Because my attention is largely monopolized by market management tasks, I don't bring a lot of creative projects to offer for sale at market. I am trying to keep my booth simple. It isn’t easy. I am always making stuff. This week I added a few salvage wood mounted hooks to my display. One mermaid found a home really early in the day. Three layered, cotton, reversible masks are a sign of the times and yes, sold really well today (thank goodness)

The major innovation in recent weeks has been an evolving dried herbs, salts and spices range, leaning into the abundance of herbs and spices which the garden produces, marrying them with my love of world food flavours, kitchen alchemy and an adventurous palate.


The spice trade opened up the world, after all. If it wasn’t conquistadors in search of gold, it was merchants in search of spice, carving routes across oceans and continents. Salt and spice routes became the Silk Road, then the Hippie Trail and then, there it was, on cue: cross the ocean for a heart of gold. Go on. Do it. Spice up a life of quiet obscurity. Play that soundtrack.


Today I had my biggest variety of spices ever at market. The little, lovingly labeled bottles, which seemed such a good idea at home, turned out to be quite the management challenge. They quickly became unruly and really difficult to corral.

Though I haven’t aced the display yet, I did start the morning out with the bottles arranged prettily and logically (according to a librarian brain).

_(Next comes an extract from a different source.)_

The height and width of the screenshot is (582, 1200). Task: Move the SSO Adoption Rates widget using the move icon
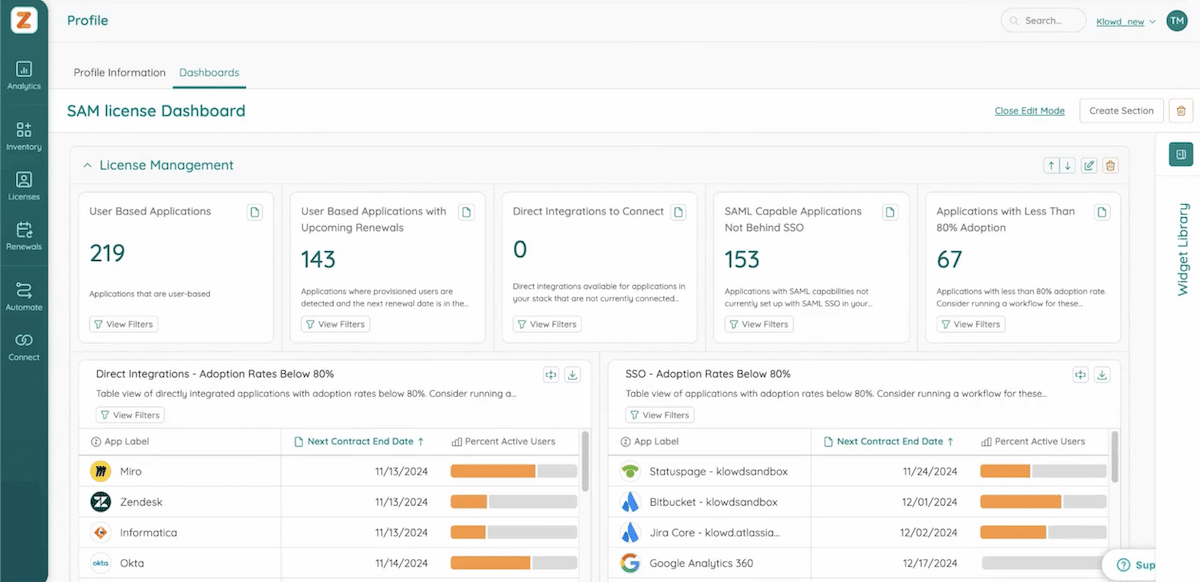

My part time attention was no match, however, for shoppers and curious non-shoppers alike, who pick up and put down, pick up, put down.

By the time I came to photograph the table (only 30 minutes into market) the spice house was a mess.


In all my years of selling hand printed cloth, a common comment I would receive, in both the old and new county, was “But what would I use it for?” Today I heard this again in response to beautiful blends like Za’atar, Harissa, Berbere Spice. Usually prefaced by some version of “I’ve never heard of this”.


Sigh.


At least it makes a change from “You have an accent. Where are you from?”


And I sold out (again) of Chile Lime Salt. I’m not surprised. Every street food vendor a stone’s throw away in Mexico Antigua offers chili lime salt seasoning in some form of another, especially the fruit sellers. Chilled melon or mango slices dipped in chili lime salt are heavenly.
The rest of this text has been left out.